Меня остановила огромная афиша, наклеенная на стену. На ней громадными буквами объявлялся «концерт-митинг» — так назывались тогда агитационные парад-алле знаменитых деятелей, артистов, ораторов, писателей и авантюристов. На той афише крупно, вне всякого алфавита, прямо в глаза, в душу лезла фамилия известного в ту пору депутата Государственной думы, члена кадетской партии, по фамилии — Родичев. Имя и отчество у него были, кажется, как у Шаляпина, — Федор Иванович, а может быть — Измаилович. Впрочем, кому сейчас интересно, как звали этого давно сошедшего с арены представительного мужчину с громовым голосом и умелой жестикуляцией? За ним следовали два или три великих артиста тех времен. А после этих корифеев мелким шрифтом перечислялась большая группа лиц. Они шли о алфавиту от «А» до ижицы, эти неизвестные ораторы. Случалось тогда, однако, что иные из таких быстро выскакивали из алфавитного ряда и уже на следующем митинге объявлялись рядом со знаменитостями.
Парад-алле назначался на сегодня в цирке Чинизелли, обожаемом всеми мальчишками города заведении, где особенный азарт вызывала «французская борьба». Поддубный, Кащеев, Лурих пользовались повсеместной славой. Привлекали публику и безымянные борцы в черной маске. Загадочные фигуры. Будущие Поддубные.
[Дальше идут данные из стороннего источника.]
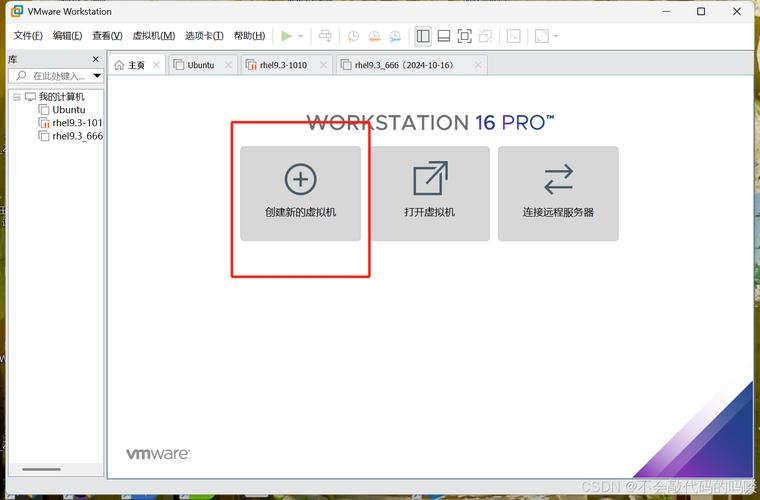Image resolution: width=760 pixels, height=500 pixels.
Task: Click the connect to remote server tile
Action: [558, 193]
Неизвестные ораторы на концертах-митингах чем-то напоминали этих новичков, которых устроители скрывали за черными масками, соблазняя публику тайной.
Я читал фамилии этих не ведомых никому ораторов и вдруг на самом последнем месте, на «ш», увидел — «Б. Шитников». «Так ты жив!» — обрадовался я и тотчас же повернул к цирку. Попал вовремя и, конечно, как раненый герой, билет достал вне всякой очереди.
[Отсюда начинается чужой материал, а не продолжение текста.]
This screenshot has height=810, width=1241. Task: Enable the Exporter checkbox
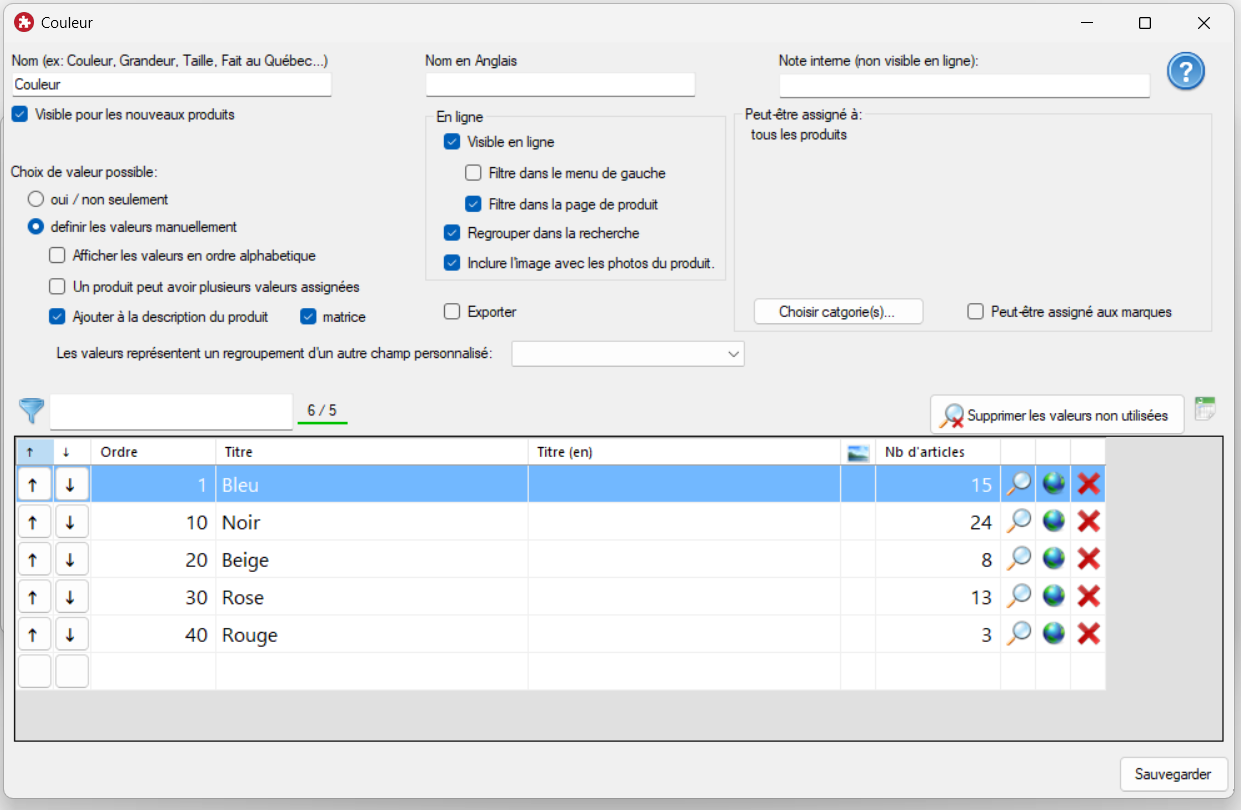pos(452,312)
Сначала знаменитый артист продекламировал искусно модулирующим баритоном патриотические стихи знаменитого поэта. Поэт тоже вышел кланяться — этакая кокетливая личность с шевелюрой и при галстуке бабочкой, как у лакея в ресторане. А затем появился один из новичков. Но его приветствовали восторженными овациями. Еще бы! То был сверкающий погонами и ремнями фронтовой штабс-капитан, с офицерским Георгием и Владимиром с мечами и бантом на груди. Английского сукна френч, американские краги. Мне стало даже обидно и завидно. Я с ним не мог идти ни в какое сравнение — и чин меньше, и ордена куда бедней. И захотелось мне что-нибудь такое сотворить, чтобы затмить этого павлина. На этом концерте-митинге много было хорошеньких девушек, и одну я успел наметить. О тоске и мелкобуржуазных мечтаниях я уже забыл. Вообще тоска — серьезное дело только после сорока лет, а в двадцать лет это просто так, чепуха, если, конечно, человек не Лермонтов и не Герцен.
Штабс-капитан произнес блистательную речь о пользе войны, о героизме, об отечестве, и на арену хлынули молодые и старые, подняли его на руки, прокричали «ура!». Девушка, которую я наметил, поднесла ему цветы, и это просто уже невозможно было выдержать. Весь женский пол — от гимназисток до старух энтузиасток — кричал, вопил, визжал, плакал, обожал, преклонялся, отдавался только этому штабс-капитану и больше никому. Штатские даже и не пытались удержать своих пламенеющих жен. На глазах у меня человек стал кумиром публики.
После него пришлось трудно даже Родичеву. Его встретили как уже признанную известность, но без особой горячности, Этот деятель, помнится, обвинил немцев в том, что они держали Бакунина в тюрьме, и предлагал отомстить немцам за это. Тут был какой-то сложный демагогический ход, который встретил одобрение публики, Удивительно! Ну что и Родичеву, и всей этой контрреволюции до Бакунина? Но раз можно приспособить и Бакунина для своих целей, то подавай сюда и его! И аудитория ревела, требуя мести немцам за Бакунина.
Затем объявили Шитникова. Да, я не ошибся. То был тот самый Борис Шитников, которого я самолично укладывал в пулеметную одноколку в деревне Вольки-Дронжи Ломжинской губернии и просил обязательно довезти его до какого-нибудь хотя бы фельдшера. Шитников был тогда ранен в плечо, тяжело ранен, но не стонал, а только хмурился. Он и сейчас хмурился. Вышел в солдатской гимнастерке, туго стянутой поясом, с нашивкой ефрейтора на защитных погонах, фуражки не снял, как в строю. Большой, грубый, лицо злое-презлое. И я с какой-то грустью подумал: «Ты-то зачем тут?»